Investors are pulling away from Genting Malaysia Berhad as a result of the casino and resort operator’s poor financial results, mounting debt, and uncertain growth prospects. As a result, shares of the company have fallen to a five-year low.
Over the past year, the company’s shares have dropped 34.71 percent, closing on 3 April 2025 at RM1.70 (approx. €0.33), the lowest amount since November 2020, when the COVID-19 outbreak was at its peak. Over the same period, the shares of its parent company, Genting Berhad, likewise fell 27.55 percent to RM3.32 (approx. €0.64), while those of its sister business, Genting Singapore, did marginally better, down 11.09 percent to 75.5 Singapore cents (approx. €0.52).
Genting Malaysia is currently dealing with a string of downgrades. After the 2024 fiscal year financial results were lower than anticipated, at least six research firm lowered their estimates for the property. A year ago, many people were hopeful that profits would double. Now, that confidence has eroded.
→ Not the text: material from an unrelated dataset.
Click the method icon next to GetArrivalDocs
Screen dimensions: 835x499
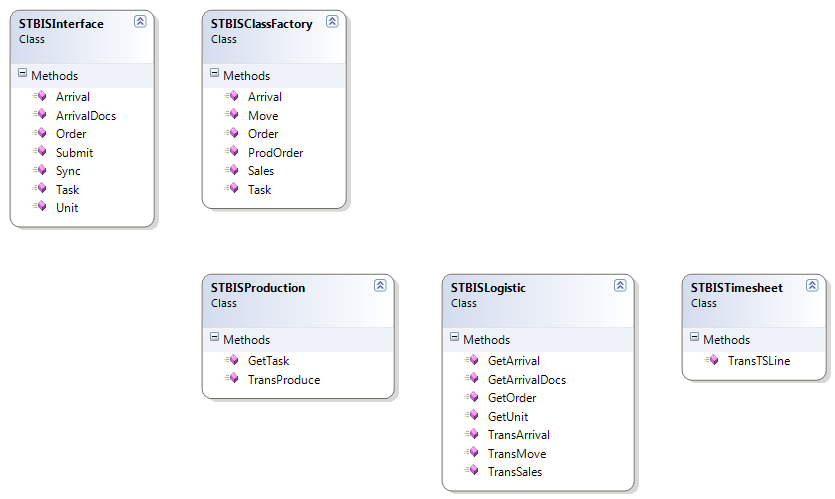point(472,380)
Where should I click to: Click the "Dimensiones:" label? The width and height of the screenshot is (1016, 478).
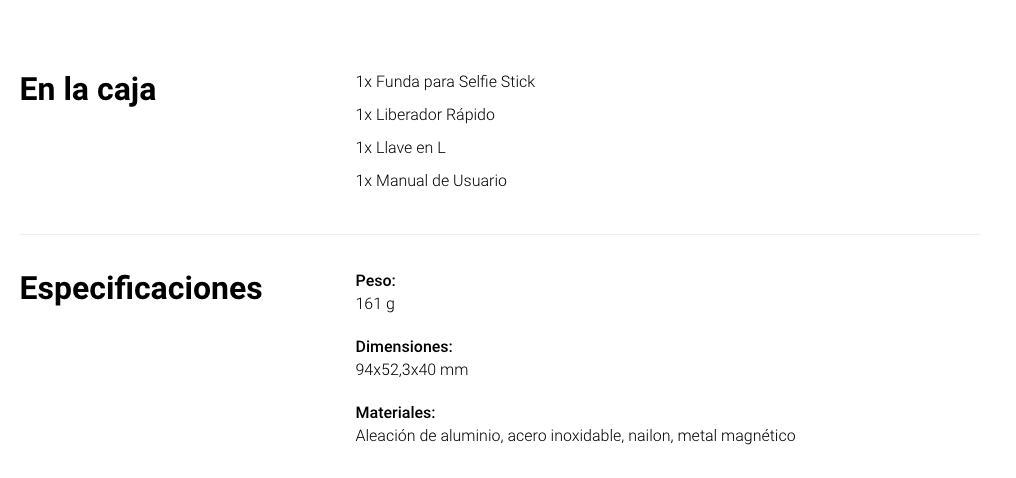point(404,347)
The share price of Genting Malaysia was further impacted by the removal of the company from the benchmark FBM KLCI index at the end of last year, which caused index-tracking funds to reduce their holdings.
A net profit of RM251.28 million (€49.9 million) was reported by Genting Malaysia for the year that concluded on December 31, 2024. This represents a 42.5 percent decrease from RM436.79 million (€86.8 million) in the year prior. The market’s expectations were greatly exceeded by the results.
The dividend per share of the company was lowered from 15 sen to 10 sen last year. Yield-focused investors have not taken kindly to the move, which analysts say is meant to save money for future growth.
One of the suggested investments is the expansion of Resorts World New York City, which would cost $5 billion (€4.17 billion), provided a downstate casino license is obtained. Additionally, Genting is considering a potential entry into Thailand’s gaming industry, which might require an additional $3 billion (€2.5 billion).
In the meantime, Genting Berhad revealed its first quarterly loss in two years, with a net loss of RM 169.38 million (€33.6 million) for the fourth quarter. Despite a slight increase in revenue, its net profit for the entire year fell 4.98 percent to RM 882.95 million (€175.2 million).
With over 60 percent of its RM 12.22 billion (€2.43 billion) in borrowings in US dollars, Genting Malaysia is vulnerable to fluctuations in interest rates and currency values.
Analysts caution that without any significant stimulus, Genting Malaysia could turn into a “value trap” despite its low valuation. Executive chairman Tan Sri Lim Kok Thay and his family recently bought over 27.66 million shares, which is a rare move that has been seen as a vote of confidence in the group’s long-term prospects.